For all these composers, including Rachmaninoff, mining the ancient
resources of Russian sacred unison chants, was another way of establishing a
unique National musical identity. Of the fifteen movements that comprise
this work, ten draw on pre-existing ancient chants whilst the remaining five
are wholly original compositions. Rachmaninoff's particular skill is
to blur the definition between these differing sections giving the whole
work an extraordinary sense of organic unity. Indeed there are several
aspects of the aesthetic of this genre of music that chime particularly
closely with Rachmaninoff. Clearly his wider and enduring fame rests on his
compositions for and involving piano but it is very important to acknowledge
that an abiding influence and stimulus throughout his musical life was
orthodox chant. His Symphony No.1 can almost be considered a study in the
symphonic potential of chants. Jump forward to his last orchestral work the
Symphonic Dances and, lo and behold, aside from the oft-noticed
Dies
Irae the closing pages of that great work makes extended use of the
chant used by Rachmaninoff in the ninth movement of these Vespers. Likewise,
his lyrical preference for stepwise melody is wholly in tune with orthodox
chant.
This performance on Chandos is given by the combined forces of the Phoenix
Chorale and the Kansas City Chorale under the direction of Charles Bruffy.
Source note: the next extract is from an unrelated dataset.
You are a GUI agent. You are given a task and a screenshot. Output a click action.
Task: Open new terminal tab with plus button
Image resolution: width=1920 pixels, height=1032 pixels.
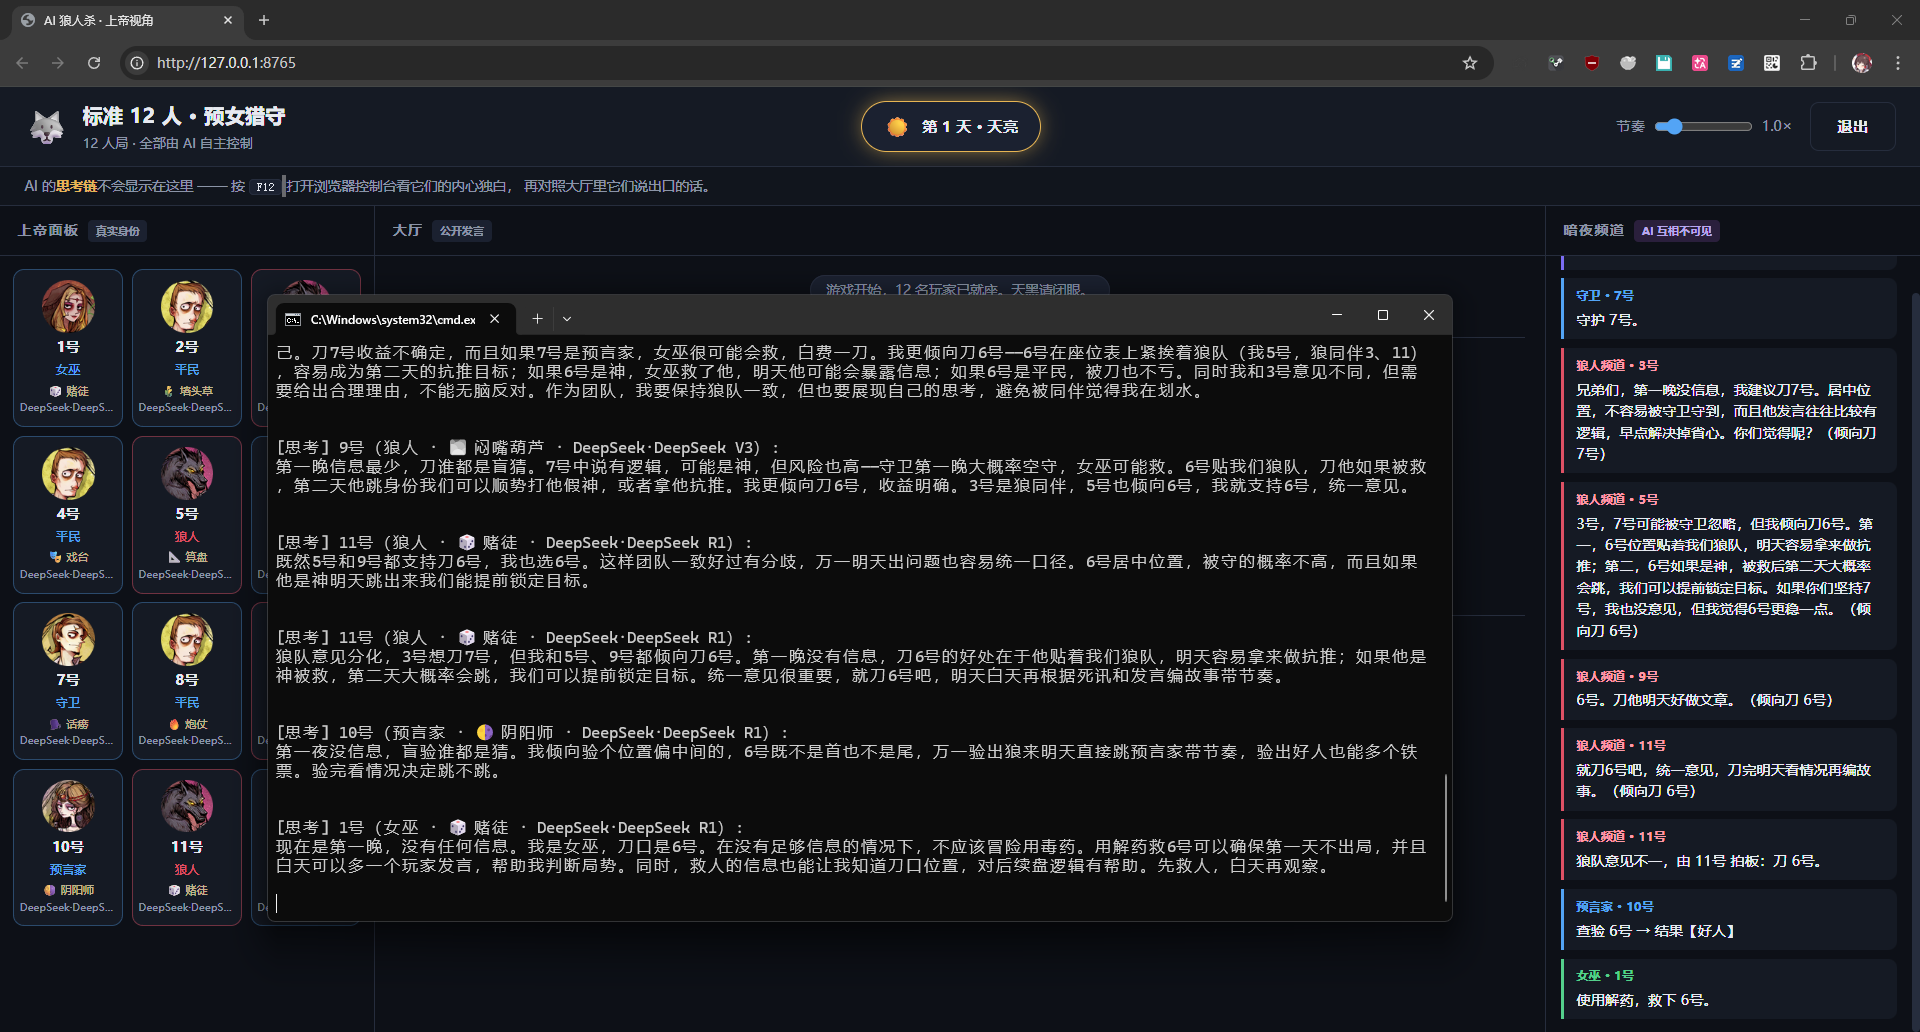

Quite simply, this is some of the most remarkably refined and technically
stunning choral singing I have ever heard. The choir is not overly large;
fifty-six voices split 12 sopranos, 13 altos, 15 tenors and 16 basses but it
is large enough for this level of all but perfect ensemble, intonation and
balance to be staggeringly impressive. Another feature of this
choir's singing is the control they exhibit across their entire
dynamic range. They can sing a superbly poised pianissimo but then produce a
crescendo to a stunning wall of fortissimo sound without any hardening of
tone or loss of internal balance. I was struck by the similarity to the
effect an organ achieves as its swell box opens. I cannot think of any other
choir I have heard who are able to execute this with such impeccable
results. Indeed, such is the level of refinement that it could be argued
that the resulting sound is almost inhuman in its purity and sophistication.
Add to that a vocal trick of phased breathing - which means an unbroken flow
of the musical line - and the sense of other-worldly bliss is complete. The
result is a sense of ecstatic rolling musical lines. However, it is
important to note that this is just one - albeit hugely impressive -
approach to this masterly work. By emphasising the mellifluous qualities in
the music and concentrating on removing any sense of the individual from the
choral group there
is a degree of dehumanising of the music.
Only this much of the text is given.